→ **Sección del documento**
_ _ _ _ _ _ _

La obra "nos habla de ese mundo personal que es una casa. De cómo matan ese universo. De cómo mueren las personas junto con ellas”, señala la escritora peruana Alina Gadea en la columna Tema Libre.

Fecha Actualización
Siempre he pensado que leer es la mejor forma de acercarse a sí mismo porque los libros nos permiten encontrarnos con vidas parecidas a las nuestras y a las que de otra forma no podríamos acceder, al menos con tanta intensidad. Eso lo constaté hace unos días; un amigo que conocí recién me regaló la novela 'El Jardín', de Pablo Simonetti. Me dijo, he leído tu novela 'La casa muerta' y me ha parecido que este libro es para ti.
Desde la dedicatoria sentí una punzada en el pecho. El autor lo dedicaba a su madre. Tal como lo hice yo. Y comencé a intuir que iba a contar una historia muy parecida a la mía. Y lo hacía, muy a su manera, con su propio estilo y lenguaje. Era evidente: iba a hablarnos de la caída de una casa, de unos árboles y de la vida entera de una mujer.
La primera frase: “Ayer comenzó la demolición de la casa de mi infancia”, fue una estocada para mí. Continuaba contando su decisión de observar, entre la niebla del invierno chileno, cómo se traían abajo el escenario de su niñez. Me pude ver a mí misma en esas páginas e imaginé cuántos lectores sentirían lo mismo. De inmediato vinieron a mi mente las frases del poeta Javier Heraud: No derrumben mi casa, mi cuarto con su alta ventana mañanera, el árbol de manzanas que yace ahora seco por el grito y el cemento.

_ _ _ _ _ _ _

→ **Extracto de datos**
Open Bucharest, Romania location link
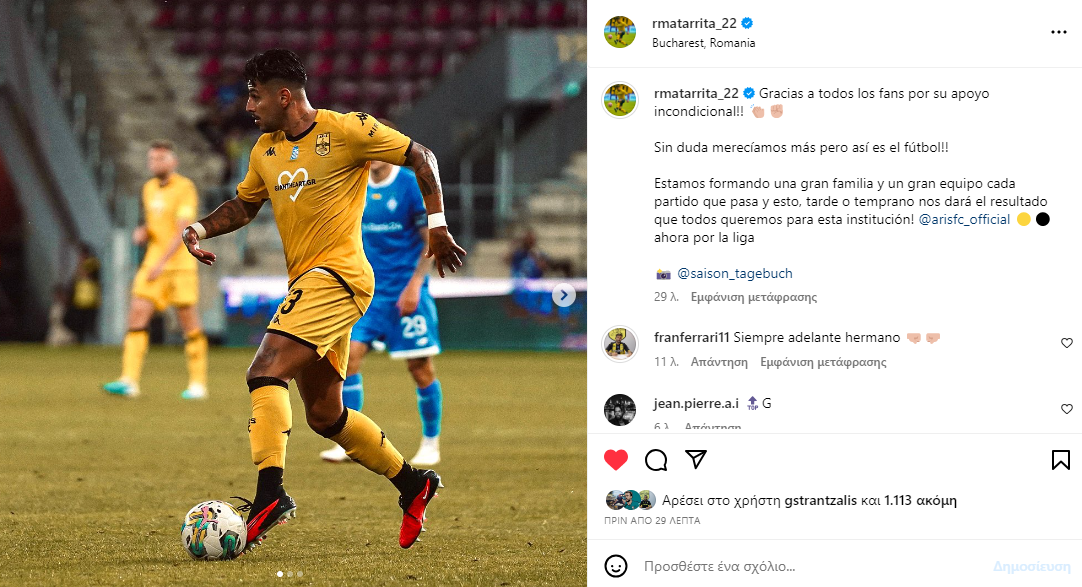Image resolution: width=1082 pixels, height=587 pixels. click(x=703, y=43)
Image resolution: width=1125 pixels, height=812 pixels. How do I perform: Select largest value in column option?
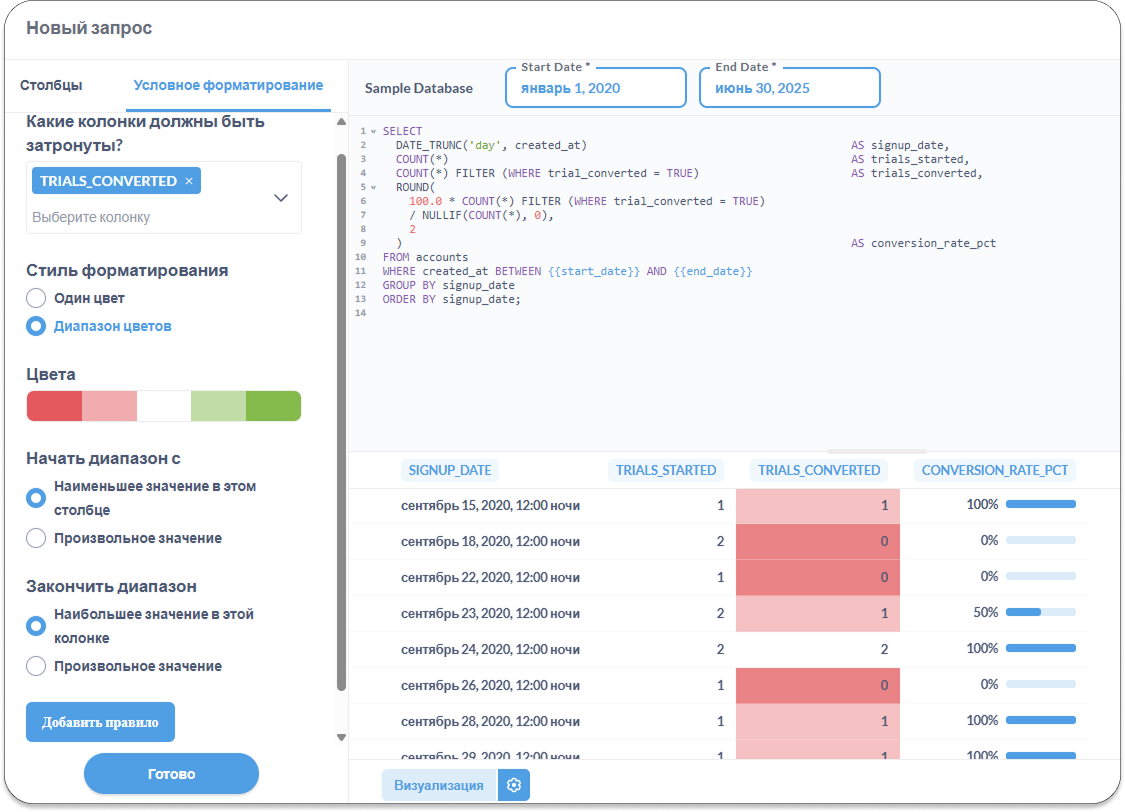coord(36,626)
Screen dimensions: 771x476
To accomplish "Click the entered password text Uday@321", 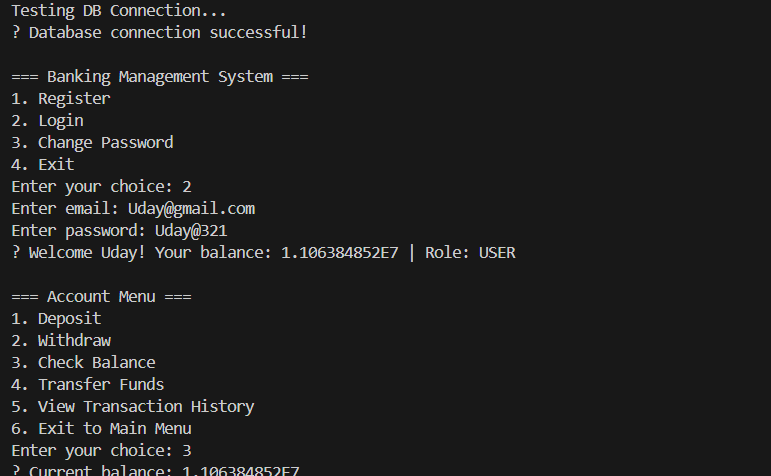I will tap(191, 231).
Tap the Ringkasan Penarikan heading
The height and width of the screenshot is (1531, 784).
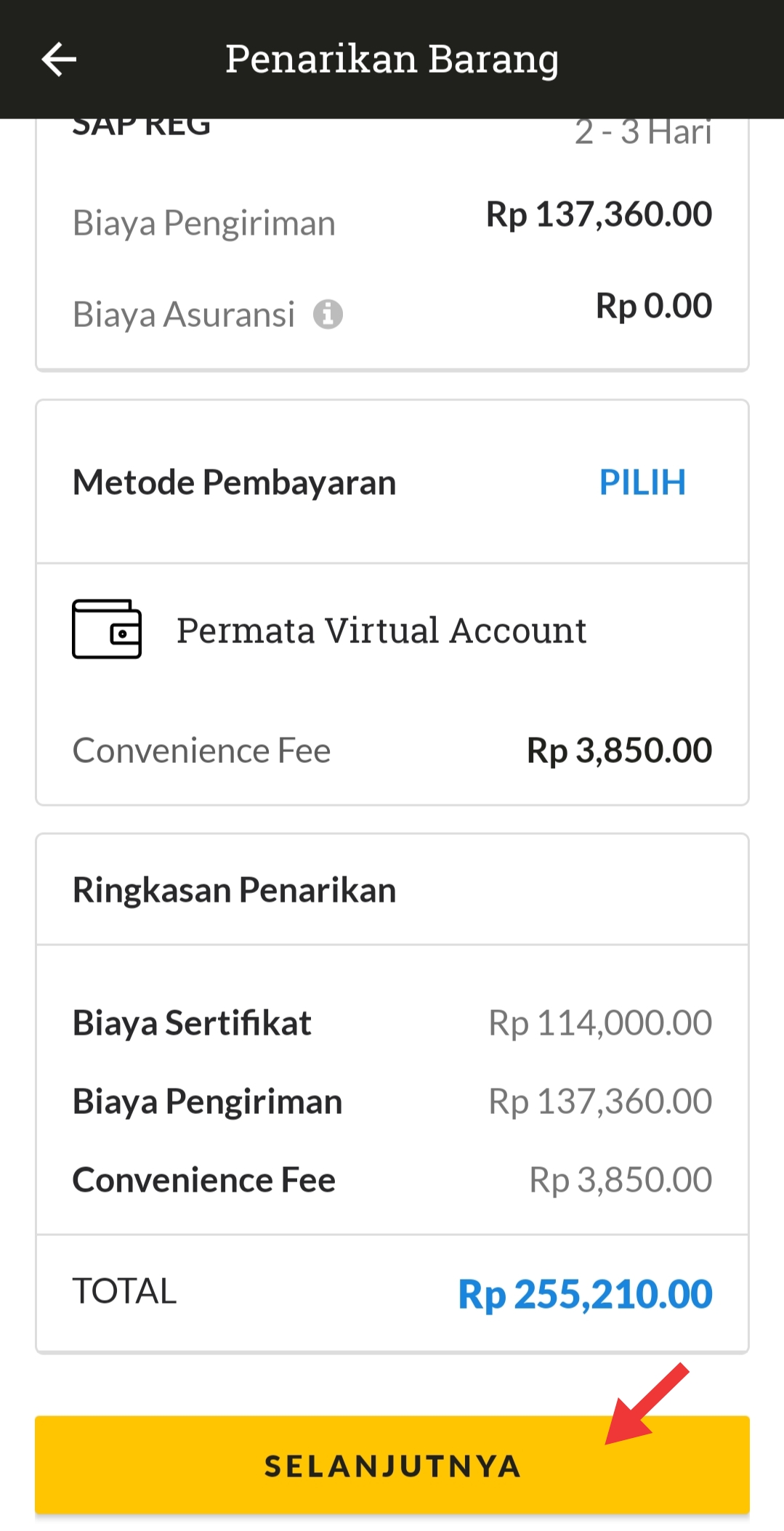235,890
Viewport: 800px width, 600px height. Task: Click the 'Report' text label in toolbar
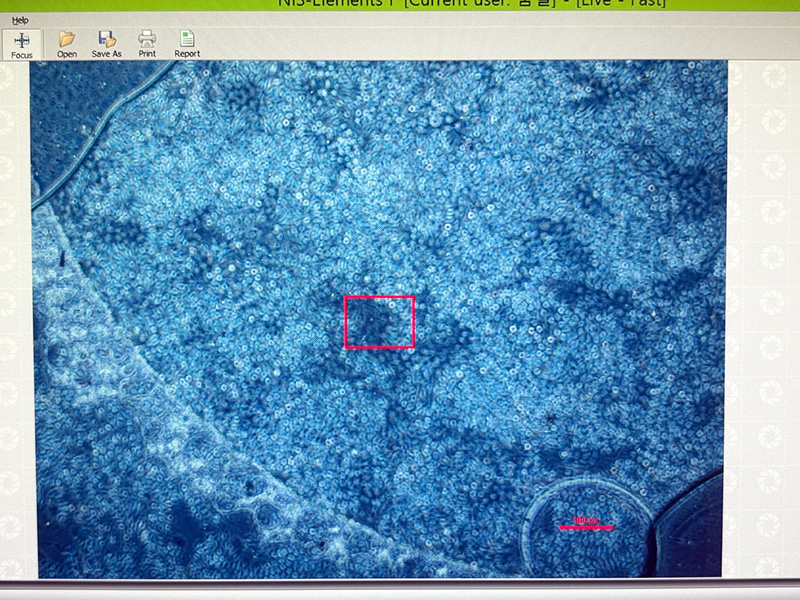coord(187,54)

_ _ _ _ _ _ _

→ **Tu tarea**
Por favor, transcribe de la columna el pasaje que comienza en "Desde la dedicatoria" y termina en "de una mujer.". Las filas son un material independiente de la columna.

→ **Respuesta**
Desde la dedicatoria sentí una punzada en el pecho. El autor lo dedicaba a su madre. Tal como lo hice yo. Y comencé a intuir que iba a contar una historia muy parecida a la mía. Y lo hacía, muy a su manera, con su propio estilo y lenguaje. Era evidente: iba a hablarnos de la caída de una casa, de unos árboles y de la vida entera de una mujer.